Le cirage des souliers achevés, l’apprentie soubrette avait été remise en cage après avoir été libérée de ses chaussures et d’une terrible envie d’uriner. “J’ai un dîner. Je viendrai te chercher vers minuit” lui avait dit Martha en achevant de s’habiller sous son regard. Elle avait faim. Elle avait froid. Le métal ne contribuait pas à réchauffer sa peau. Son collier la serrait, la démangeait. Elle n’y pouvait rien. Elle ne pouvait qu’attendre.

Quand Martha revint, elle la libéra de la cage en lui expliquant qu’il fallait se dépêcher. Elle enferma seule ses seins dans un soutien-gorge en cuir noir aux bonnets ajourés puis enfila un string de la même matière. Elle chaussa les talons hauts qu’elle portait la veille lors de leur rencontre. La suite lui apparut moins aisée mais elle ne pouvait s’y soustraire. Quand Martha entreprit de lui imposer une cagoule également en cuir, elle se laissa faire. C’est elle même qui positionna ses cheveux de manière à ne pas gêner la manœuvre. Le collier quitta sa gorge quelques secondes, le temps de laisser le cuir s’immiscer. La cagoule fut vraiment inamovible lorsque le collier fut resserré et cadenassé à nouveau.
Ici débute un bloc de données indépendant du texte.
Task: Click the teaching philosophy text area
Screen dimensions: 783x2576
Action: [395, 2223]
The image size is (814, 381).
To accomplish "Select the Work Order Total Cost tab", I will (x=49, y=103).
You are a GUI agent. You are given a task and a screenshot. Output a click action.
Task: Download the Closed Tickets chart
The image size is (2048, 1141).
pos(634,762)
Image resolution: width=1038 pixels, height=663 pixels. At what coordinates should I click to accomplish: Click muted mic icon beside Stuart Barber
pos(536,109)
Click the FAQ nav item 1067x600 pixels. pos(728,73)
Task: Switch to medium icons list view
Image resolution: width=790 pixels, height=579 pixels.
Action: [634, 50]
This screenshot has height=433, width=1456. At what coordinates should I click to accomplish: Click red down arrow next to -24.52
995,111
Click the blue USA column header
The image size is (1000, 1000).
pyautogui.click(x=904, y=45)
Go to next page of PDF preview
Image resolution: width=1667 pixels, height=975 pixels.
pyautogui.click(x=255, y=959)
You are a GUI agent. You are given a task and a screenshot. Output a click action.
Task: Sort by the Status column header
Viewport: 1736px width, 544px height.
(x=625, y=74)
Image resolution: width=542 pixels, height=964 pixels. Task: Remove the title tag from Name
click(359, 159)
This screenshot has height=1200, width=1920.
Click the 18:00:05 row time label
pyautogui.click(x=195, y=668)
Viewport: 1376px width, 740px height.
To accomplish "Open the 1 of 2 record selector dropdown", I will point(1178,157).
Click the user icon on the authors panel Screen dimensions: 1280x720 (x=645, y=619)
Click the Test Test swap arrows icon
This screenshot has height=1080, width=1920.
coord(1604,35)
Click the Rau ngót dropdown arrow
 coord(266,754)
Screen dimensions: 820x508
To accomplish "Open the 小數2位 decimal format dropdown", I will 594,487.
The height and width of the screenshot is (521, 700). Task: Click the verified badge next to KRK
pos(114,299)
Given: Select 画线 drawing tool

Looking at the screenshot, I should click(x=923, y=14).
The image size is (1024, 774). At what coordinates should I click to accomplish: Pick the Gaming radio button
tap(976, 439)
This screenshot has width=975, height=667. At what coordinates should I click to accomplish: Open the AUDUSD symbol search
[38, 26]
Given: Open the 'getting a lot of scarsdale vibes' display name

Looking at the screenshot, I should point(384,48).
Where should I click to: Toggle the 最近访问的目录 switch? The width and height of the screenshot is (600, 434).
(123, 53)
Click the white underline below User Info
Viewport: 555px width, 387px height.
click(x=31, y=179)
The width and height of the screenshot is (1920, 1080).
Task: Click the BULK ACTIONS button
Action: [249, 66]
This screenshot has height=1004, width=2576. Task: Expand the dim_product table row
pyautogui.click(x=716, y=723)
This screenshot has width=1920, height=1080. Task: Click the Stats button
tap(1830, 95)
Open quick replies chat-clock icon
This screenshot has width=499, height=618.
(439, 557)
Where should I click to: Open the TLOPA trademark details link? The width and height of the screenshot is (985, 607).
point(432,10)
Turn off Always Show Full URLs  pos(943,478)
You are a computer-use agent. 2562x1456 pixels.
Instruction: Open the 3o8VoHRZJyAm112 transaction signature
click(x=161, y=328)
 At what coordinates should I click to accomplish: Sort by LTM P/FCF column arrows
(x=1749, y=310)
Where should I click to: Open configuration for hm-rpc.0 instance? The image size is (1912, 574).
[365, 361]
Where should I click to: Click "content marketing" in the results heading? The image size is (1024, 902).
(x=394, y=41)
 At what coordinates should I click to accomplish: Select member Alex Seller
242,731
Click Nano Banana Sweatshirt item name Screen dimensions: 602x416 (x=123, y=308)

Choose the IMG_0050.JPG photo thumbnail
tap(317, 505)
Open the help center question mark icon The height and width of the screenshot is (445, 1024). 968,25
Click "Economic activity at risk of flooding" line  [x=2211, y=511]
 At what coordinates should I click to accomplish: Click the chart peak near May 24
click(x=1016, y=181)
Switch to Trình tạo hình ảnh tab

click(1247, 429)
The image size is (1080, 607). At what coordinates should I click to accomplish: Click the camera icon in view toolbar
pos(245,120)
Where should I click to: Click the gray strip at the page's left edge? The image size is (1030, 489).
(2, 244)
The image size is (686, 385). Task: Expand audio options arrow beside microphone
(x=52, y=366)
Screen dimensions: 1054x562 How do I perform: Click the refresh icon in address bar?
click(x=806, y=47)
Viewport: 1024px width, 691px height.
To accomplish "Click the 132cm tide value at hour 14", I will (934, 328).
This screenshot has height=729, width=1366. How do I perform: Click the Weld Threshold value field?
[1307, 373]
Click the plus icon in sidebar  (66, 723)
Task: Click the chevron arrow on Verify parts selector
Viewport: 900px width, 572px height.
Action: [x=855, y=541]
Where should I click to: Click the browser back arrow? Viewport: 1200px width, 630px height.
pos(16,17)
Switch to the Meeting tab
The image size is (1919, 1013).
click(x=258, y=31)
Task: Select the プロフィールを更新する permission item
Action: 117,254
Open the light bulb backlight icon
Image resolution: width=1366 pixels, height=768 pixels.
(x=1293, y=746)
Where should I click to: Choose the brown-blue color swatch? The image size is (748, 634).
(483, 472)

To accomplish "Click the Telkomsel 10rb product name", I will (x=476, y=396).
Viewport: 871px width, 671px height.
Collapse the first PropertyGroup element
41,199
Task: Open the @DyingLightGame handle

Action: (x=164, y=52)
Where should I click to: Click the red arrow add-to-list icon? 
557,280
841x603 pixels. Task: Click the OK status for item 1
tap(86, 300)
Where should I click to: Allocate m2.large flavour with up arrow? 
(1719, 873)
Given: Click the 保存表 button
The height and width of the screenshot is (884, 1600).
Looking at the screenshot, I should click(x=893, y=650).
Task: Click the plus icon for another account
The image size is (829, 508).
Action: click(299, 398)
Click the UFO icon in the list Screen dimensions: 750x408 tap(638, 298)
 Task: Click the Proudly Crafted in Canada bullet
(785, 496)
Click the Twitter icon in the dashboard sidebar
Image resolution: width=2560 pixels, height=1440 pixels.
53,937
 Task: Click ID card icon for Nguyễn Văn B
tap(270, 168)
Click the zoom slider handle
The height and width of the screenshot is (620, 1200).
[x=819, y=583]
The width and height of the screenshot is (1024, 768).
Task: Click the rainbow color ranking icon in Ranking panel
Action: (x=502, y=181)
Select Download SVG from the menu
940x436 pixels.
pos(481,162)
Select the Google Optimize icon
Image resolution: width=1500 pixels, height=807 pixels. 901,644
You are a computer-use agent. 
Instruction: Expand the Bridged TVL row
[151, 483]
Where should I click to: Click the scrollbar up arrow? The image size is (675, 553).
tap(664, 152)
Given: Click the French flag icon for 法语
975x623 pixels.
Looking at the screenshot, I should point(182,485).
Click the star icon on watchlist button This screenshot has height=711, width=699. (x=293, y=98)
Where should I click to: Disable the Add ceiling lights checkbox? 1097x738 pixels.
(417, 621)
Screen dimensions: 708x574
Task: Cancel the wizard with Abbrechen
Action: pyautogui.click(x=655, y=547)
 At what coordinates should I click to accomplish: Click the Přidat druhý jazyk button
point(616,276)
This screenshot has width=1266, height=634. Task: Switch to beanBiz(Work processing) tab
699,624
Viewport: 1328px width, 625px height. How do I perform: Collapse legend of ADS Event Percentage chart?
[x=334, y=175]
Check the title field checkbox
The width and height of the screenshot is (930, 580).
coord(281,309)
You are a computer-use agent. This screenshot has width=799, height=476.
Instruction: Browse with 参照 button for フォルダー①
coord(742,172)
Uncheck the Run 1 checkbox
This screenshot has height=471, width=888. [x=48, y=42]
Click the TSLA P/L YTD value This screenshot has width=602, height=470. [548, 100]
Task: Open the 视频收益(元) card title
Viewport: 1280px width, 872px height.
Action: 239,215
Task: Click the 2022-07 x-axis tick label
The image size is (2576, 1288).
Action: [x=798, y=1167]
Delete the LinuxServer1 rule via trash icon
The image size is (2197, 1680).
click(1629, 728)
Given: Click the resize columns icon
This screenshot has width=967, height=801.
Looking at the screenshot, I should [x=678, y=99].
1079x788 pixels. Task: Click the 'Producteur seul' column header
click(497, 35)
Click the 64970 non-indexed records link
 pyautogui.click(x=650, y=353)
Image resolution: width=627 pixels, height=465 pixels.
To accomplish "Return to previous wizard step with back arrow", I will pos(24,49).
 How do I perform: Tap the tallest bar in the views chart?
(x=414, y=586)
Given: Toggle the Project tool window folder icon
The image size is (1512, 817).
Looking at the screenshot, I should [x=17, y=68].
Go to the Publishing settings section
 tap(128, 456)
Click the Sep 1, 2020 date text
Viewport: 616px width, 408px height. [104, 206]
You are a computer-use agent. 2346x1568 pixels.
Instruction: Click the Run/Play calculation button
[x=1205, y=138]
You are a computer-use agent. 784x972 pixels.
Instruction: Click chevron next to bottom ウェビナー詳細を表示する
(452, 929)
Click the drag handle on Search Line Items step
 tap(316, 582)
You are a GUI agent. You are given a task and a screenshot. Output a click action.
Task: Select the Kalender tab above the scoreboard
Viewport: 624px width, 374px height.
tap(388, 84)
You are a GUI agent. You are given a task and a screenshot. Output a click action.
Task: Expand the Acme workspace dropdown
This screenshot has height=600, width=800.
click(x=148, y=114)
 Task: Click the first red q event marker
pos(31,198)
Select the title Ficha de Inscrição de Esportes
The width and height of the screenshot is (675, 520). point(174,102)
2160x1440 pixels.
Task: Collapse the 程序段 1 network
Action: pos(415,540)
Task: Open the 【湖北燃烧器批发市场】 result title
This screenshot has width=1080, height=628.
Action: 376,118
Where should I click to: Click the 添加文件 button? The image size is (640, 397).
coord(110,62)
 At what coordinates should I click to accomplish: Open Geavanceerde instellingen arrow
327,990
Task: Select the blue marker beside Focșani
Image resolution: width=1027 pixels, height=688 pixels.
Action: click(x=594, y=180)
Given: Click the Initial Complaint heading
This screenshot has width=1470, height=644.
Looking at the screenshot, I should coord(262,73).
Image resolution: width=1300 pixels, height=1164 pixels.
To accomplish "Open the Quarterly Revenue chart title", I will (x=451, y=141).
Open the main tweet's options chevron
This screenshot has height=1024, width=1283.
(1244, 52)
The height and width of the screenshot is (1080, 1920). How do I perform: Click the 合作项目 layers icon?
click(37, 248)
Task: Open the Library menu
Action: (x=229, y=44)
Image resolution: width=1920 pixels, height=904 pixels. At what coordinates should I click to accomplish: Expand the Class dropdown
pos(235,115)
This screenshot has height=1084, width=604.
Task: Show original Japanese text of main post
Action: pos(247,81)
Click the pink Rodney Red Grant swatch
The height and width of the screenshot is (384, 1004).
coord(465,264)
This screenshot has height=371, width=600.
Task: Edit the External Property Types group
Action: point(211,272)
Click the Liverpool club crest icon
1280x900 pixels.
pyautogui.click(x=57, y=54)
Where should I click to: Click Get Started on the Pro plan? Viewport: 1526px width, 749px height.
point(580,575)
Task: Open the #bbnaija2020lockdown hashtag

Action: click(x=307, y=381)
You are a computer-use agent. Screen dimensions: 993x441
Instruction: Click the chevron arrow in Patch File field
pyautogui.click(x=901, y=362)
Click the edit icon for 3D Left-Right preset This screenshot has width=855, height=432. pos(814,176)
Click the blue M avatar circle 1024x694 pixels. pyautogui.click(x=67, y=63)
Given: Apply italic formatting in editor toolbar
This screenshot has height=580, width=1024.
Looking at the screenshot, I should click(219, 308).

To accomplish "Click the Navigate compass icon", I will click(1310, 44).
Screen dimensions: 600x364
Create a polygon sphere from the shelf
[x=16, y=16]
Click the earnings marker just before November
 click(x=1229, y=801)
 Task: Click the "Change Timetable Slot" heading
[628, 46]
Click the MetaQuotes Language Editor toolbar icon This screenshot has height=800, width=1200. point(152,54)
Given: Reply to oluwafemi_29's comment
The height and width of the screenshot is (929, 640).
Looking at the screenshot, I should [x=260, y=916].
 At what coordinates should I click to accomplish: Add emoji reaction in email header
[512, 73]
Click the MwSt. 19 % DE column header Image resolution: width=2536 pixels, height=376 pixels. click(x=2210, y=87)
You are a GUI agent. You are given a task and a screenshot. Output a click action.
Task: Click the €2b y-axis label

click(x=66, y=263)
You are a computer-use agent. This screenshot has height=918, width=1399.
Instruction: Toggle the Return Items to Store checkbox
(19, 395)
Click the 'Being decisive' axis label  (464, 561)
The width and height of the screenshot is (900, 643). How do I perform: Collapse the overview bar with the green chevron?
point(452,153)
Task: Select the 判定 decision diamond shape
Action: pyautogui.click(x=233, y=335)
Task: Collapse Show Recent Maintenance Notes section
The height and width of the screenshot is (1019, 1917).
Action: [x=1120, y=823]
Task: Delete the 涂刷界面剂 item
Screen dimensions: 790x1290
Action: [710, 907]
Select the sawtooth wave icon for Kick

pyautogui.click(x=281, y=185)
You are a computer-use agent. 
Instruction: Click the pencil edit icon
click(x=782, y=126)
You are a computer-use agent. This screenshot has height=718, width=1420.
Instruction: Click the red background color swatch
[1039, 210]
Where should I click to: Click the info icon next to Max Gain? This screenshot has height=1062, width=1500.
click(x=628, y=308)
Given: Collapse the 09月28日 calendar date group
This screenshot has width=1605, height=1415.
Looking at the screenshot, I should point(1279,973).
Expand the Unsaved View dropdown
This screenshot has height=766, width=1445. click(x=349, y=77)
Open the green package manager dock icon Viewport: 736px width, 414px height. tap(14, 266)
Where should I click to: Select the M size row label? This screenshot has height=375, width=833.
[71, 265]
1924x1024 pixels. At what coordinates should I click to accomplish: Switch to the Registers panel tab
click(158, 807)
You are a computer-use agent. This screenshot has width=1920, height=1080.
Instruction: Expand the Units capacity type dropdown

En voyant Martha se saisir d’un bâillon, la jeune femme commença à douter. Mais avant qu’elle ait eu le temps de réagir, un phallus en latex caressait ses lèvres compressées par un bâillon en cuir rigidifié par un strict resserrement des lanières arrières. “Tu ne pourras plus parler maintenant. Si tu désires arrêter, il te suffira de faire claquer tes souliers l’un contre l’autre. Essaie. Voilà, c’est parfait”. Elles échangèrent un dernier regard. Très profond. Elle lui dit ces paroles pour la rassurer “Tu ne risques rien. Tu vas découvrir de nouvelles choses mais elles ne te mettront pas en danger. Ces choses dans la logique des événements.”

Martha obstrua les deux orifices qui permettaient de voir à travers la cagoule au moyen d’un masque en cuir complètement hermétique à la lumière. Elle le serra, vérifia que le bâillon l’était tout autant, puis ajouta la laisse au collier de Puta qui fut entraînée au dehors après que Martha l’eut aidée à enfiler une cape munie d’une capuche.

Il était tard. L’immeuble était calme. La rue aussi. Une voiture attendait dans la nuit noire. Puta ne voyait rien. Elle entendait tout. Son cœur battait fort. Tout lui semblait bizarre. L’ascenseur par exemple, elle n’avait jamais perçu les secousses de cette manière. Celles de la route la déstabilisaient tout autant. Il y avait un homme dans la voiture. Ce n’était pas le maître qu’elle espérait. Martha lui parlait d’elle en lui expliquant la nuit précédente. Il riait. Une autre personne se trouvait à l’arrière avec elle. Mais il ou elle ne parlait pas. L’infidèle avait les mains libres, mais à aucun moment elle ne fut tentée de toucher quoi que ce soit. Et encore moins de se libérer du masque ou du bâillon. Elle acceptait de jouer même si rien ne lui semblait simple. Pas même respirer !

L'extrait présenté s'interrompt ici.